• SUPPLIED ENTRIES:
———

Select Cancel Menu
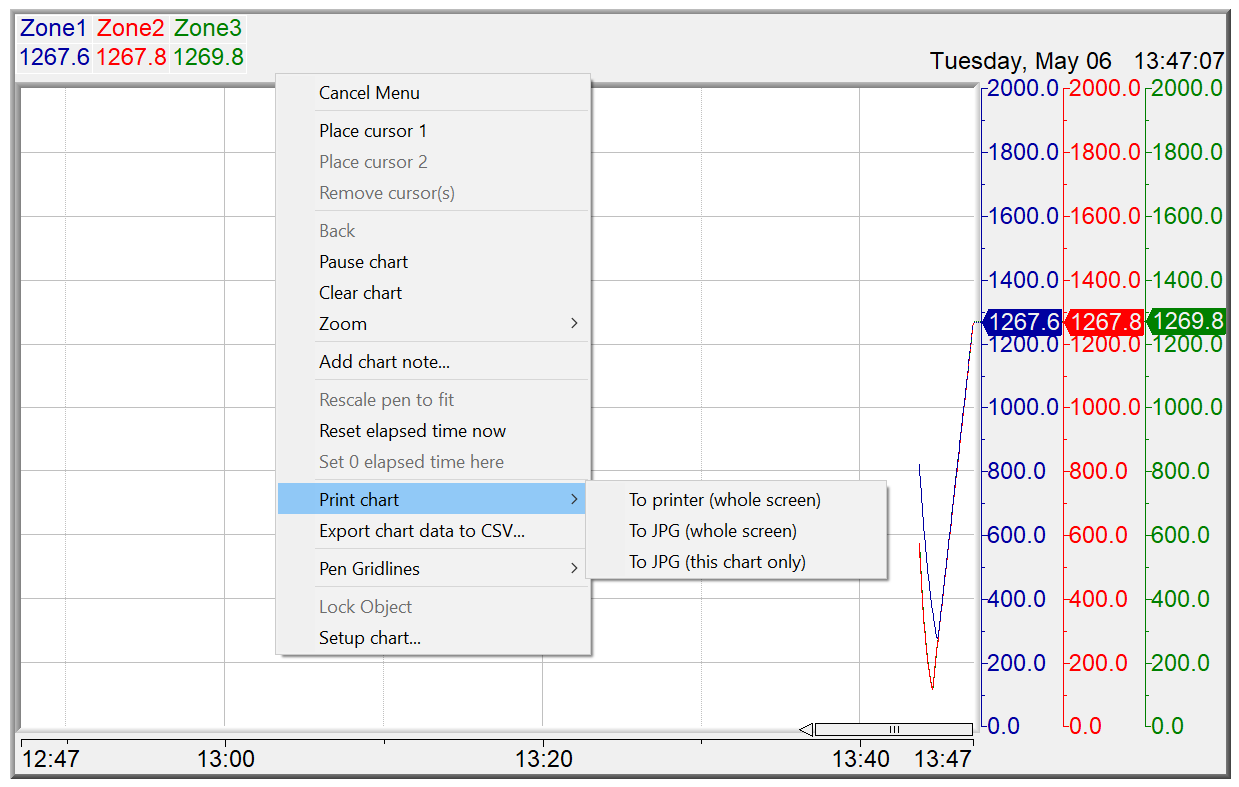 coord(369,93)
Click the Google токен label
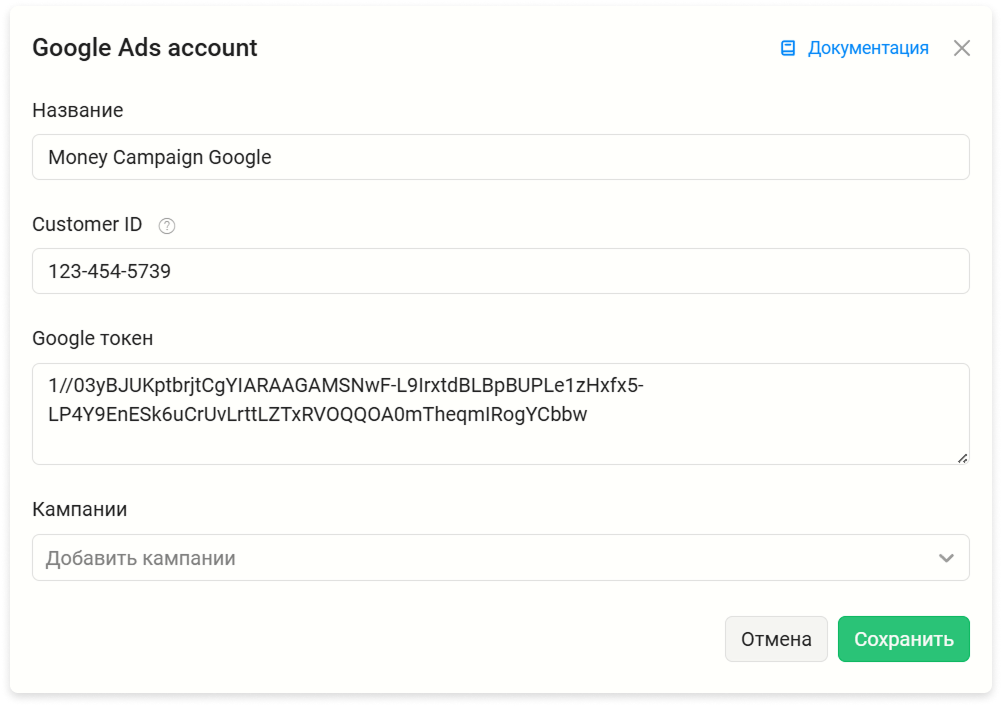The height and width of the screenshot is (707, 1002). pos(93,338)
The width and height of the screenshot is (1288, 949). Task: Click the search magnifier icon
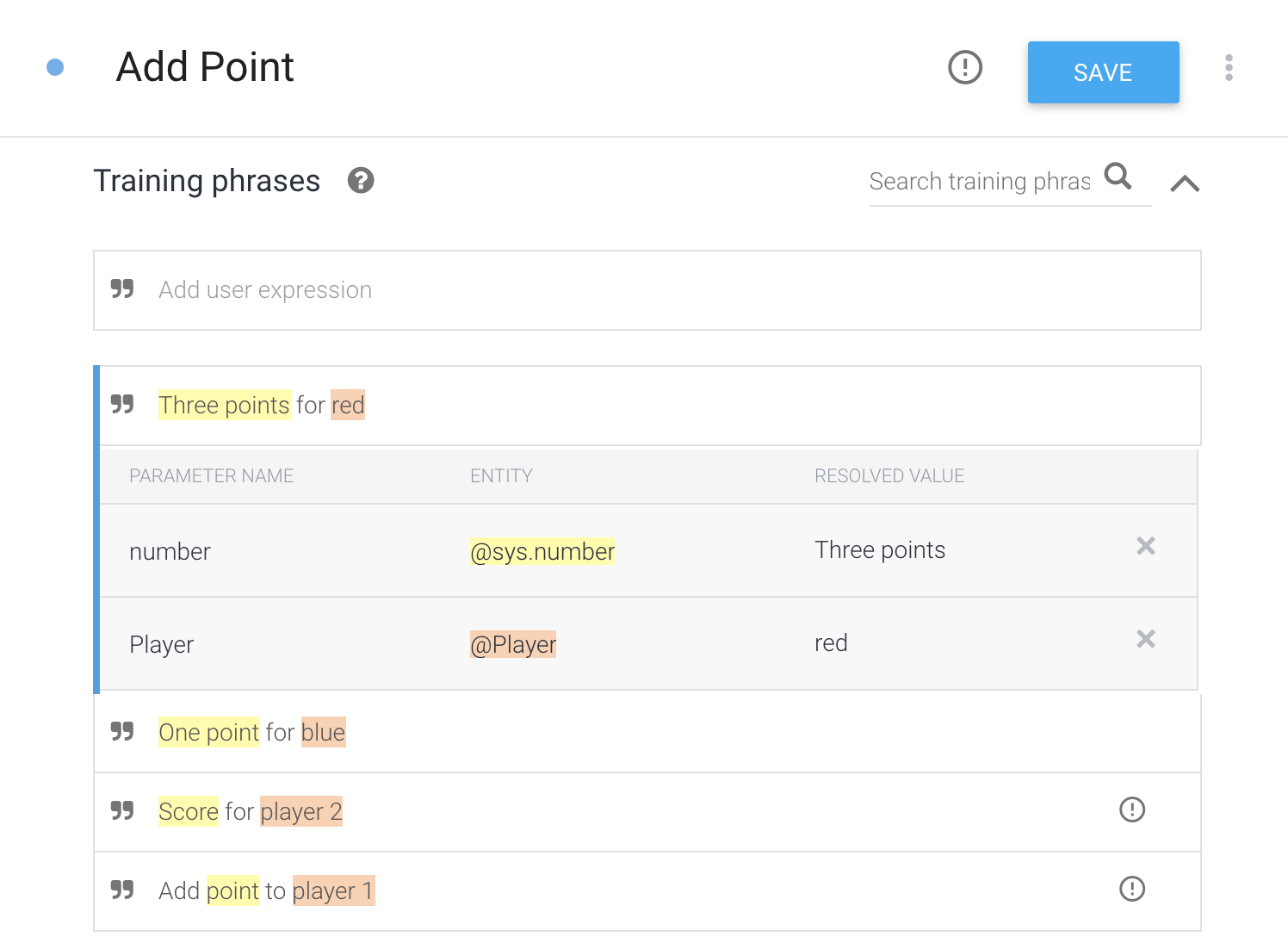pyautogui.click(x=1118, y=177)
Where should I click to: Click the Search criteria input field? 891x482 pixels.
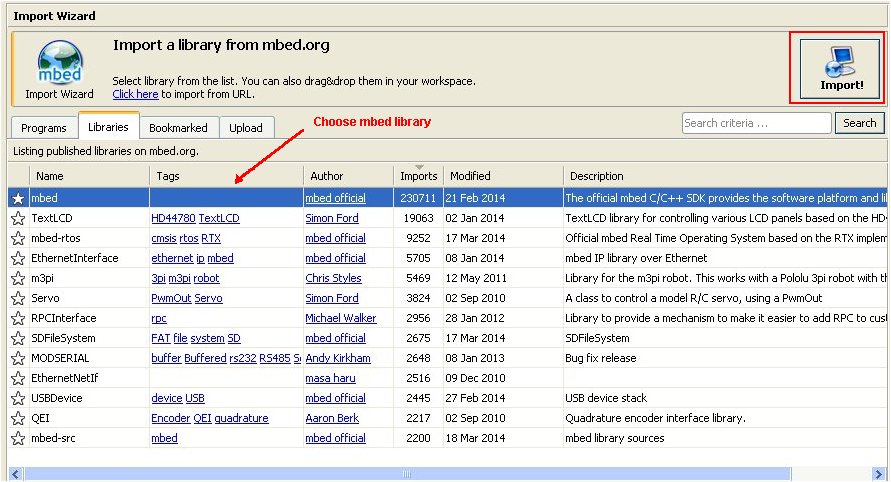[x=756, y=123]
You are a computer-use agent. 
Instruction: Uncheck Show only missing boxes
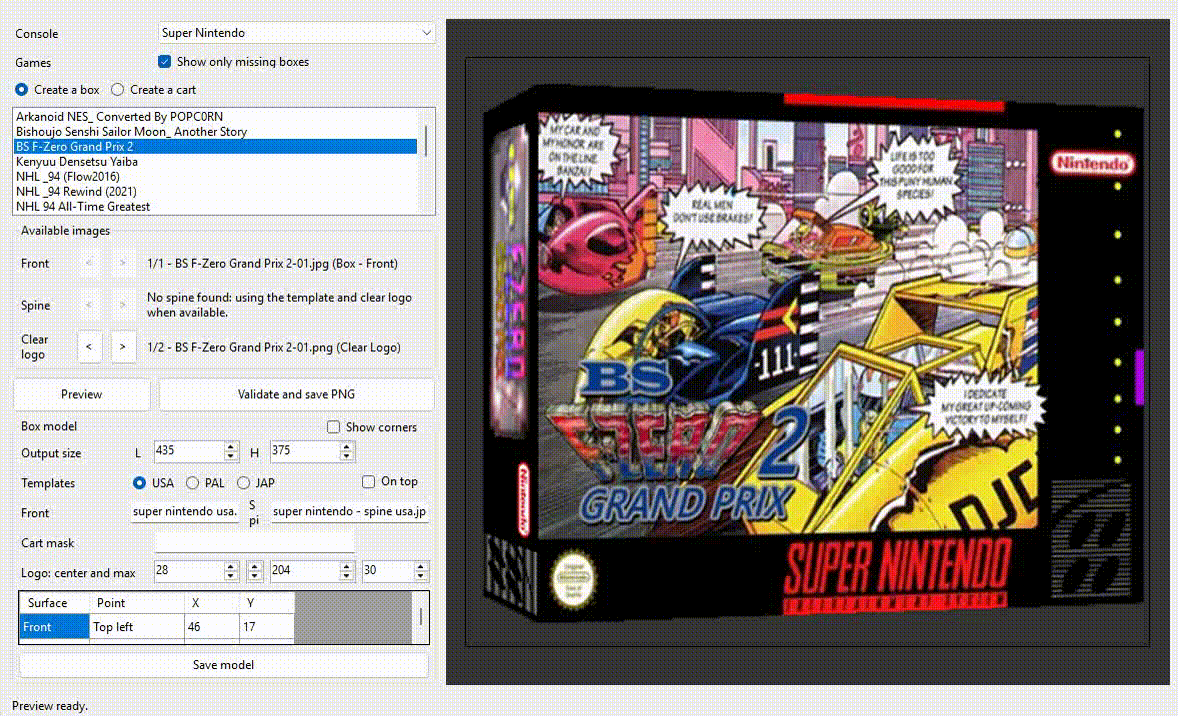(165, 62)
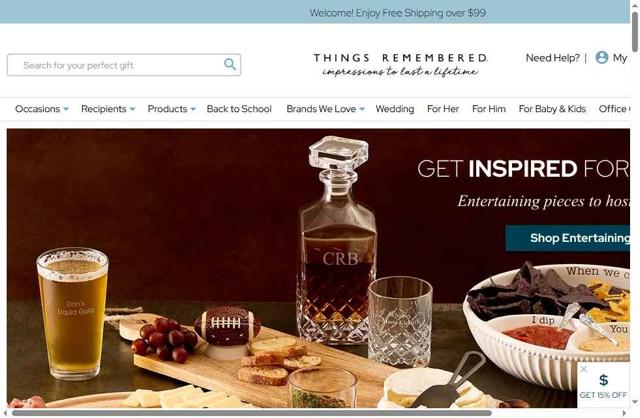Expand the Recipients dropdown menu
640x418 pixels.
pyautogui.click(x=108, y=109)
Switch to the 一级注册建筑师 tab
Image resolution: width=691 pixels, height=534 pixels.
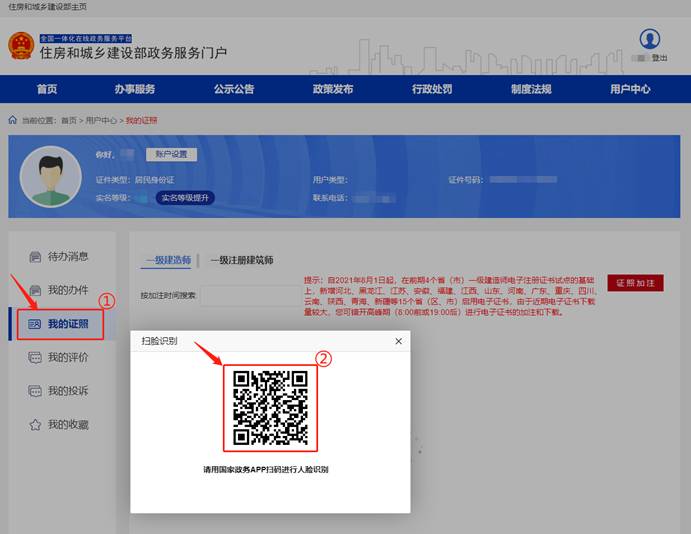[242, 260]

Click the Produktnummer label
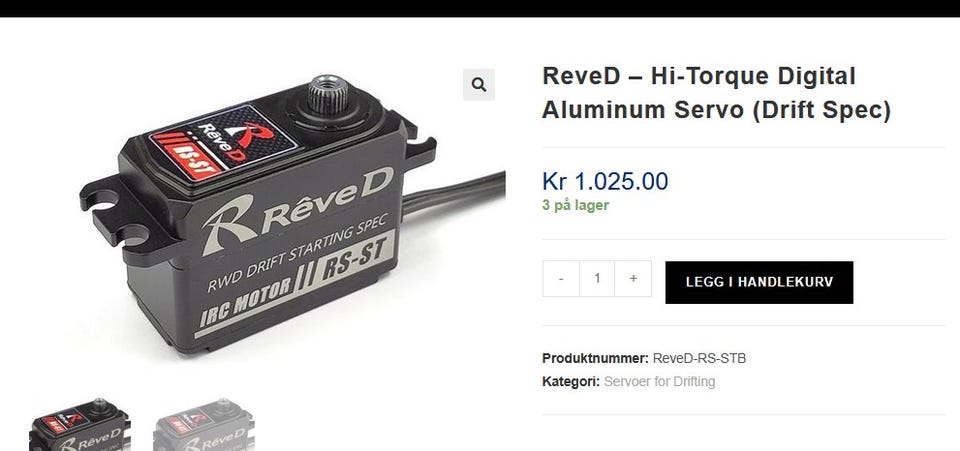pos(595,359)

———

• EXERCISE BRIEF: Leave out the pictures and set down everything else in the entries above exactly.

• COMPLETED EXERCISE:
Select Cancel Menu
 coord(369,93)
Click the Google токен label
The height and width of the screenshot is (707, 1002). pos(93,338)
The width and height of the screenshot is (1288, 949). Task: Click the search magnifier icon
pyautogui.click(x=1118, y=177)
Where should I click to: Click the Search criteria input field? 891x482 pixels.
[x=756, y=123]
You are a computer-use agent. 
Instruction: Uncheck Show only missing boxes
(165, 62)
Expand the Recipients dropdown menu
640x418 pixels.
pyautogui.click(x=108, y=109)
Switch to the 一级注册建筑师 tab
Image resolution: width=691 pixels, height=534 pixels.
[242, 260]

Click the Produktnummer label
pos(595,359)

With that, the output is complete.